A rigor, os temas históricos que aparecem no romance seriam: a independência (expresso na figura de Junhito); a guerra civil; os campos de refugiados; os bandos armados; a corrupção (exemplificada na cidade de Matimati e na personagem Assane); o contexto ideológico influenciado pelo marxismo (administrador); e a figura do colonizador (Romão Pinto).
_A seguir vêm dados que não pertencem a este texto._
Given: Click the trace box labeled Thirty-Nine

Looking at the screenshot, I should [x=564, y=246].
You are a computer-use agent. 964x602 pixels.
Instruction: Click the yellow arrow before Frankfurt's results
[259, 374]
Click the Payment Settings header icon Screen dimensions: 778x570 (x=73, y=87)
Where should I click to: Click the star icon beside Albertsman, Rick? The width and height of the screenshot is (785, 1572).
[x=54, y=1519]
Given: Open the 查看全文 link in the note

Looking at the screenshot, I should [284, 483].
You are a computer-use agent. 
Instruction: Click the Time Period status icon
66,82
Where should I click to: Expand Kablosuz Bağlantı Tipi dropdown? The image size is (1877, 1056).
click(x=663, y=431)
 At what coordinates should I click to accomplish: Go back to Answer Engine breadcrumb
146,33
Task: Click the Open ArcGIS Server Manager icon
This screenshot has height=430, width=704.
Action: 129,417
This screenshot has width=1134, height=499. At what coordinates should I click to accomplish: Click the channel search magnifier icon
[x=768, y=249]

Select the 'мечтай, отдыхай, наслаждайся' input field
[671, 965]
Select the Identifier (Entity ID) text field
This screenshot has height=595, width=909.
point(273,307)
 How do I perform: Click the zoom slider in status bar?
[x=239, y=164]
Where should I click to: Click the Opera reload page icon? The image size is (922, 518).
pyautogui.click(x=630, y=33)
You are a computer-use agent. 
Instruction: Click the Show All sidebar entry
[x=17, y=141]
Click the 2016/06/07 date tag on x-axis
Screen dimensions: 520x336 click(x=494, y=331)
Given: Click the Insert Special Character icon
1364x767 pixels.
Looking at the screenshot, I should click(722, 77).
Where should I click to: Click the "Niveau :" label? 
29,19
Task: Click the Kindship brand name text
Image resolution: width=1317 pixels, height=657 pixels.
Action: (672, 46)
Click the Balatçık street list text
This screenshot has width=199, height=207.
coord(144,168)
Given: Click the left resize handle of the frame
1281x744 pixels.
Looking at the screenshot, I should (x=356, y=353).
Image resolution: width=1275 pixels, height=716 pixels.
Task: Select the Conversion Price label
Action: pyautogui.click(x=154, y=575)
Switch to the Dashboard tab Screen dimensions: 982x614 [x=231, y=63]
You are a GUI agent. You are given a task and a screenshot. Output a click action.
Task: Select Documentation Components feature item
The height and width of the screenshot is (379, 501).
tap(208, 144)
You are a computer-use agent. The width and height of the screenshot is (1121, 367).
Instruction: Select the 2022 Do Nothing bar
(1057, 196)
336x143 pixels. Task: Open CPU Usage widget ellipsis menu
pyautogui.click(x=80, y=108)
 Kindzu é Muidinga e vice-versa;através do relato contado, Kindzu reencontra o pai e com ele se reconcilia, e Muidinga encontra em Tuahir o pai que procurava. A cada momento as narrativas de Kindzu e Muidinga vão se tocando e se entrelaçando. Sente-se esse entrelaçamento a partir do momento em que surge no relato a personagem Farida. Ela aparece nos cadernos de Kindzu, conta a sua história e diz que está a procura de seu filho Gaspar. Kindzu se apaixona por Farida. Levada pelos acontecimentos, Farida se isola em um barco que se encontra encalhado, abandonado, como se fosse um barco fantasma. Nesse navio, os dois se encontram e relatam seus sonhos um para o outro. Esse navio pode simbolizar os sonhos impossíveis, uma vez que se encontra encalhado e abandonado como um navio fantasma: 

Ao fazer referência a corrupção que ocorria em seu país durante o contexto de guerra, Kindzu escreve em seu sexto caderno que Farida queria conhecer mais, saber o motivo da guerra, a razão daquele desfile de infinitos lutos. Relata que lembrou as palavras de Surendra, que diziam que tinha que haver guerra, tinha que haver morte.

E tudo era para quê? Para autorizar o roubo. Porque hoje nenhuma riqueza podia nascer do trabalho. Só o saque dava acesso às propriedades. Era preciso haver morte para que as leis fossem esquecidas. Agora que a desordem era total, tudo estava autorizado. Os culpados seriam sempre outros.

Com esse excerto fica compreensível o modo como a guerra facilita a ação de um governo desorganizado e corrupto em um país. Nesse sentido, outro personagem que ilustra a ação corrupta em um país em estado de guerra é Assane, já que exemplifica as possibilidades de corrupção que isso permite aos funcionários. O próprio machimbombo onde Kindzu estava se deslocando quando morre queimado era fruto de uma empresa de Assane que prosperou com esse contexto. Sabemos do advento desse tipo de negócio através das seguintes palavras do último caderno de Kindzu: “Fingi nem reparar. Nossa empresa? Então, o negócio já se expandira? Afinal, em guerra se pode prosperar mais rápido que em normais tempos de paz” 

A obra retrata a impressão de um contexto histórico em que chega ao fim um mundo uma sociedade e suas tradições específicas, sem dar grandes projeções de um novo mundo próspero. Apenas o que se tem são esperanças de alguns dos viventes desses tempos de guerra. Farida e Kindzu podem ser pensados como analogias de uma geração perdida entre a tradição moçambicana e a cultura imposta pela dominação colonial (Farida) ou entre a tradição moçambicana e o novo país que se estrutura com a independência (Kindzu). Ambos estariam perdidos entre esses mundos e tentando se encontrar após a dominação colonial.
 
No seu Quinto caderno, Kindzu escreve:
Entendia o que me unia àquela mulher: Pensava sobre as semelhanças entre mim e Farida. Nós dois estávamos divididos entre dois mundos. A nossa memória se povoava de fantasmas da nossa aldeia. Esses fantasmas nos falavam em nossas línguas indígenas. Mas nós já só sabíamos sonhar em português. E já não havia aldeias no desenho do nosso futuro. Culpa da Missão, culpa do Pastor Afonso, de Vírginia, de Surendra. E sobretudo, culpa nossa. Ambos queríamos partir. Ela queria sair para um novo mundo, ela queria desembarcar numa outra vida. Farida queria sair da África, eu queria encontrar um outro continente dentro da África. Mas uma diferenças nos marcava: eu não tinha a força que ela ainda guardava. Não seria nunca capaz de me retirar, virar costas. Eu tinha a doenças da baleia que morre na praia, com os olhos postos no mar.